Gib aus dem Textauszug zur Umsatzsteuer auf Zuschusszahlungen den Abschnitt wörtlich aus, beginnend mit „Während die Klägerin“ und weiter bis einschließlich „teilweise der Steuer.“.

TEXTAUSZUG:

--------------------------------------------------

Während die Klägerin annahm, die Zahlungen der begünstigten Rechtsträger unterlägen insgesamt nicht der Umsatzsteuer, unterwarf sie der Beklagte und Beschwerdegegner (das Finanzamt) teilweise der Steuer.
Die Klage hatte nur hinsichtlich weniger Maßnahmen Erfolg. Das Finanzgericht vertrat die Auffassung, die Zahlungen der begünstigten Rechtsträger für die übrigen Maßnahmen seien Entgelte für steuerpflichtige Leistungen. Durch die Zahlungen sei insoweit nicht lediglich eine aus strukturpolitischen, volkswirtschaftlichen oder allgemein-politischen Gründen erwünschte Tätigkeit der Klägerin gefördert worden. Die Klägerin habe vielmehr durch Leistungsaustausch aufgrund gegenseitiger Vertragsverhältnisse individualisierbare Leistungen an die einzelnen Zuschussgeber erbracht. Es hätten jeweils einzelfallbezogene Finanzierungszusagen für zuvor abgestimmte, konkrete Projekte vorgelegen. Leistungsgegenstand sei die Ausführung der von den Zuschussgebern individuell angeforderten Maßnahmen gewesen, die in den der Besteuerung unterworfenen Fällen hauptsächlich der Wahrung der diesen obliegenden Verkehrssicherungspflichten gedient hätten. Die Klägerin habe die entsprechende Mittelverwendung nachweisen müssen.

--------------------------------------------------

ERFASSTE DATEN:
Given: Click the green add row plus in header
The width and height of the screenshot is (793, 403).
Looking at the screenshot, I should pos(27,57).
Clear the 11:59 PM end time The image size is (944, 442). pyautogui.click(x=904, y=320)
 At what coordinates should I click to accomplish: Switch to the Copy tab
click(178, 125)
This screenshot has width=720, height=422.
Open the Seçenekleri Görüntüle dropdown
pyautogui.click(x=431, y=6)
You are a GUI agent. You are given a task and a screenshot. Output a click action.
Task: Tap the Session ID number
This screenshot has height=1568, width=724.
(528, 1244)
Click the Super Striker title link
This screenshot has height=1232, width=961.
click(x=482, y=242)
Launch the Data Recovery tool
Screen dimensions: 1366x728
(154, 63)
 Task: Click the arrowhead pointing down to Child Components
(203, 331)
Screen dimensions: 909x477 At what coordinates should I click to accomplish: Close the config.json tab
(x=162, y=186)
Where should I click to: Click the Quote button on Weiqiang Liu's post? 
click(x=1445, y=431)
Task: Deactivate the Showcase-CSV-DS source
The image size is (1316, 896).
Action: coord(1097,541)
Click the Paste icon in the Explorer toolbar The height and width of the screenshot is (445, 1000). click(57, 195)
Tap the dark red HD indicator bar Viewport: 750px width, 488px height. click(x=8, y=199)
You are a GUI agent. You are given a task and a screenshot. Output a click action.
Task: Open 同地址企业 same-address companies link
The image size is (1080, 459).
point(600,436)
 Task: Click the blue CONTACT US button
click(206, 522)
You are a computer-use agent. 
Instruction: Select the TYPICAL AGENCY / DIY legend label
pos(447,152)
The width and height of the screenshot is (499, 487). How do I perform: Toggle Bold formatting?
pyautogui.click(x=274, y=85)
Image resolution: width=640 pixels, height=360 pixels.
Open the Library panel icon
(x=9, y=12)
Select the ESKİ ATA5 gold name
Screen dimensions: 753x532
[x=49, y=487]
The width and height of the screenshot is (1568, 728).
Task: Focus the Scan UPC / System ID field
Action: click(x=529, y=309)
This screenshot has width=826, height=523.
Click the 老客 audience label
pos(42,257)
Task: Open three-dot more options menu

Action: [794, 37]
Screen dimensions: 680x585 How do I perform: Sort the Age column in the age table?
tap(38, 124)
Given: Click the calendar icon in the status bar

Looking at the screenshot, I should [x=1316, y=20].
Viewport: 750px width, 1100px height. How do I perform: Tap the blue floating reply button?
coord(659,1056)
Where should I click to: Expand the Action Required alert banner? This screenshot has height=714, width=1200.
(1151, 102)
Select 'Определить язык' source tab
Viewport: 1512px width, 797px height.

--------------------------------------------------

ERGEBNIS:
Während die Klägerin annahm, die Zahlungen der begünstigten Rechtsträger unterlägen insgesamt nicht der Umsatzsteuer, unterwarf sie der Beklagte und Beschwerdegegner (das Finanzamt) teilweise der Steuer.